§ What to produce
In the material below, find the line containing "Click the 19.6 mm thickness dimension label" and the line containing "This screenshot has width=1059, height=545.", then reproduce exactly both of them and every line between, and nothing else.

§ Record extracts
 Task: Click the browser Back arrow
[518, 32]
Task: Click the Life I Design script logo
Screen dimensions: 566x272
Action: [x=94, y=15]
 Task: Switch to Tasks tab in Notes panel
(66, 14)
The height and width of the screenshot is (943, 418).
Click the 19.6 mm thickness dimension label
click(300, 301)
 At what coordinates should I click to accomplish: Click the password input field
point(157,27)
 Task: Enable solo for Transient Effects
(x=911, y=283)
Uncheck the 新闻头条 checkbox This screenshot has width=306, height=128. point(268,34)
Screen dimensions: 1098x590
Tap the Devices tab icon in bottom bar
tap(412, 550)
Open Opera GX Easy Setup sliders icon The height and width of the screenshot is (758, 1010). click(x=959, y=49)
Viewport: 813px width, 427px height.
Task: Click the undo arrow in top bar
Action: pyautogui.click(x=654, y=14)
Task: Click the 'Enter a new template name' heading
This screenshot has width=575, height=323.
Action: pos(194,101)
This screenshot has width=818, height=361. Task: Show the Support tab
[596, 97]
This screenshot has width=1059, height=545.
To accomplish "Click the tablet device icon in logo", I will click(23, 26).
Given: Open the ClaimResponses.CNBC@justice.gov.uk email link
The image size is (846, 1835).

§ Result of the exercise
Click the 19.6 mm thickness dimension label
click(300, 301)
 At what coordinates should I click to accomplish: Click the password input field
point(157,27)
 Task: Enable solo for Transient Effects
(x=911, y=283)
Uncheck the 新闻头条 checkbox This screenshot has width=306, height=128. point(268,34)
Screen dimensions: 1098x590
Tap the Devices tab icon in bottom bar
tap(412, 550)
Open Opera GX Easy Setup sliders icon The height and width of the screenshot is (758, 1010). click(x=959, y=49)
Viewport: 813px width, 427px height.
Task: Click the undo arrow in top bar
Action: pyautogui.click(x=654, y=14)
Task: Click the 'Enter a new template name' heading
This screenshot has width=575, height=323.
Action: pos(194,101)
This screenshot has width=818, height=361. Task: Show the Support tab
[596, 97]
This screenshot has width=1059, height=545.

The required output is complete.